Section 8. Release of Obligations.
From the IPO Effective Date, the Company and the Shareholders acknowledge and agree that the Original CSA is amended and restated on the terms of this Agreement with just the Company and the Shareholders as ongoing parties and that the Other Shareholders shall have no rights or obligations under this Agreement. The Other Shareholders shall be third party beneficiaries of this Section 8 only.
Section 9. Miscellaneous.
9.01 Amendments and Waivers. The provisions of this Agreement may not be amended, modified or supplemented, and waivers or consents to departure from the provisions hereof may not be given, unless the Company (following approval by the Board of any such amendment, modification or supplement) has obtained the prior written consent of (i) each Principal Shareholder that has the right to designate a Nominee for election to the Board or that has a Director then serving on the Board and (ii) MGU HoldCo.
9.02 Entire Agreement. This Agreement constitutes the entire agreement and understanding of the parties in respect of its subject matters and supersedes all prior understandings, agreements, or representations by or among the parties, written or oral, to the extent they relate in any way to the subject matter hereof. Except as expressly contemplated hereby, there are no third party beneficiaries having rights under or with respect to this Agreement.
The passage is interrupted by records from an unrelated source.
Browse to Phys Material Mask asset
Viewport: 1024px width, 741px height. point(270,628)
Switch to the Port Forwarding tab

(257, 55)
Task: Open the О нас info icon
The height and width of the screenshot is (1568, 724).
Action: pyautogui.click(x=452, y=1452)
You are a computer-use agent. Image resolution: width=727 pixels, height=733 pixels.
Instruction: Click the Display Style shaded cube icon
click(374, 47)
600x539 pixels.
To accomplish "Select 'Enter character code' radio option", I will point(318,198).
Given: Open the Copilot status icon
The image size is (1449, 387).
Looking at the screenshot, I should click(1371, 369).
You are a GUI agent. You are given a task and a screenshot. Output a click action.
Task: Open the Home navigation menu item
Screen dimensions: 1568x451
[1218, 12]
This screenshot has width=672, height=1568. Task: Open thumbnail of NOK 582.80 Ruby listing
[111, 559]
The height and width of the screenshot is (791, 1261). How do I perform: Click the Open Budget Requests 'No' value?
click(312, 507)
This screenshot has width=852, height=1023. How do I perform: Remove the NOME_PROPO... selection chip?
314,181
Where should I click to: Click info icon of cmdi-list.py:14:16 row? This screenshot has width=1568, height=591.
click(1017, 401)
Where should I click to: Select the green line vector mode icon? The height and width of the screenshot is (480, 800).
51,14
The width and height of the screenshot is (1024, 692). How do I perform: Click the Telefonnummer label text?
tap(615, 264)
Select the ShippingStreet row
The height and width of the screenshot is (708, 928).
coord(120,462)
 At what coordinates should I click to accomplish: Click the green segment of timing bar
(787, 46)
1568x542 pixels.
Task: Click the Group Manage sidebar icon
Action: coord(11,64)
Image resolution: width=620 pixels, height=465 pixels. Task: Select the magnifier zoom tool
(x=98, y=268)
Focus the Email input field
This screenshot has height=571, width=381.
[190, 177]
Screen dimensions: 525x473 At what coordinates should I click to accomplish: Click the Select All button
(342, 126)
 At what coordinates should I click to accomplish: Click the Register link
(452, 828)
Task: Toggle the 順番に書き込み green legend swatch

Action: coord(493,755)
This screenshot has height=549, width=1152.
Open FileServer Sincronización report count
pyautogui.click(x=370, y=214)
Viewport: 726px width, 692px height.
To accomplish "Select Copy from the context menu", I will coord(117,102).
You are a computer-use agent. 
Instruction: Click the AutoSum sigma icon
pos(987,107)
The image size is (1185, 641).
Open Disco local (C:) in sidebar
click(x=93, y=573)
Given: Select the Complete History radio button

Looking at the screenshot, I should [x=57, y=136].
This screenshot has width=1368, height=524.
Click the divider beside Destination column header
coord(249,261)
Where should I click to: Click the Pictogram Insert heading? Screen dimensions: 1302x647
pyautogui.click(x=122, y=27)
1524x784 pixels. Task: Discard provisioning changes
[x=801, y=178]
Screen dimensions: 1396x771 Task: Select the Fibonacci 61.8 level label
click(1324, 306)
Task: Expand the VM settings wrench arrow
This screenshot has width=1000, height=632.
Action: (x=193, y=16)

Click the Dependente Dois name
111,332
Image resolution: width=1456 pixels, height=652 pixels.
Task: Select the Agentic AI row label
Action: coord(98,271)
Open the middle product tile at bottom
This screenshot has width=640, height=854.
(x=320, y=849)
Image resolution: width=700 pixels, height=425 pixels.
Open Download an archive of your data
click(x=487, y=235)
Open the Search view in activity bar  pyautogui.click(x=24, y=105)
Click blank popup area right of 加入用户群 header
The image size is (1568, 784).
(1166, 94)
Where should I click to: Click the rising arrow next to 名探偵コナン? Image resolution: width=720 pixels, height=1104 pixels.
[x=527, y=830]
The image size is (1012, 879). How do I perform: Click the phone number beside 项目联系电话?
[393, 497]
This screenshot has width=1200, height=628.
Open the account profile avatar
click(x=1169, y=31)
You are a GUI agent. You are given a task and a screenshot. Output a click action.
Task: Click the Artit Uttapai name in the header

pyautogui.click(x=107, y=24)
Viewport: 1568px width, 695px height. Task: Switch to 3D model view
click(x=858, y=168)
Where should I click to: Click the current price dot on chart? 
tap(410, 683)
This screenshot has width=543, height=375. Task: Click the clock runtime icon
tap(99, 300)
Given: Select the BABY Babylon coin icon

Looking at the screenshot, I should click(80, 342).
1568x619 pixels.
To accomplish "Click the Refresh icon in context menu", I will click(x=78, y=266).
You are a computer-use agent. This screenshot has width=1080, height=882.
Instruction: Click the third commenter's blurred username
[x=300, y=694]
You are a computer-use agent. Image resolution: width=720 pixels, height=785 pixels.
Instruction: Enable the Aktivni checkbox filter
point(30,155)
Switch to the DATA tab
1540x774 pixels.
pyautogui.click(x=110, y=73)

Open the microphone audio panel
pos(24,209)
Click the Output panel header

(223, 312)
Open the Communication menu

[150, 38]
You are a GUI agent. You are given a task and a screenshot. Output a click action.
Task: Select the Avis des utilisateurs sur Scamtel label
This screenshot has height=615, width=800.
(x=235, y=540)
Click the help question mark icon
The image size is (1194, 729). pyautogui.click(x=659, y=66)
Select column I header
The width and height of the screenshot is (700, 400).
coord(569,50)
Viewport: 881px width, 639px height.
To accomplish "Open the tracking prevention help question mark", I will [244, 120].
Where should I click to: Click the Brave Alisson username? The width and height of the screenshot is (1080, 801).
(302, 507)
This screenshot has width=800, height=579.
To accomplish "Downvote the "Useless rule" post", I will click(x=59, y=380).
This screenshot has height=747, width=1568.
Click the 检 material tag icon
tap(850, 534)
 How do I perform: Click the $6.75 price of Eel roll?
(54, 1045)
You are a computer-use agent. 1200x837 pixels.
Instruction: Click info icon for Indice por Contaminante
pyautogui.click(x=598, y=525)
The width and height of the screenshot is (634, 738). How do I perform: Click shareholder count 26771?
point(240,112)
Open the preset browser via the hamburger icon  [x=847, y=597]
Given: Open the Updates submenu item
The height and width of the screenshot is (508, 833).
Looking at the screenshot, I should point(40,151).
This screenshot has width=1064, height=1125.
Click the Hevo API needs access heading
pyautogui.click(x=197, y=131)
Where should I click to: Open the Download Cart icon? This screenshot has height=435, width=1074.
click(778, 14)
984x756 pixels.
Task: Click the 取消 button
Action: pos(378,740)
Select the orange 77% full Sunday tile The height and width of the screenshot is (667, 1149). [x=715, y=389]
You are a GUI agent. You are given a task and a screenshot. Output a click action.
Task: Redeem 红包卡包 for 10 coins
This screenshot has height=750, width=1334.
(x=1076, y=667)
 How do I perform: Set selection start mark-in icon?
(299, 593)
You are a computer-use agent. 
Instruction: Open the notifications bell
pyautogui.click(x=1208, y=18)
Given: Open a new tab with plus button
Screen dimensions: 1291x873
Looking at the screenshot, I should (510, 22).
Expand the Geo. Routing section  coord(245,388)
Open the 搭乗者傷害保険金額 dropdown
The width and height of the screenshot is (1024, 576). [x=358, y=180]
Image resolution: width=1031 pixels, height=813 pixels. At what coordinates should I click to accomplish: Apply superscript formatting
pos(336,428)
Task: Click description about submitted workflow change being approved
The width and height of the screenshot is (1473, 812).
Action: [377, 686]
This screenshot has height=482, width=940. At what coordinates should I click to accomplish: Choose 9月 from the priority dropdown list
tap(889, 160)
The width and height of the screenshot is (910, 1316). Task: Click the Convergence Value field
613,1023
9.03 Term and Termination. This Agreement shall terminate automatically (i) with respect to any Principal Shareholder, when (a) the Principal Shareholders, together with their Shareholder Affiliate Transferees, cease to beneficially own at least 25% of the Outstanding Common Shares in the aggregate and (b) such Principal Shareholder ceases to beneficially owns at least 1% of the Outstanding Common Shares and (ii) with respect to MGU HoldCo, when MGU HoldCo Transfers all of its Common Shares.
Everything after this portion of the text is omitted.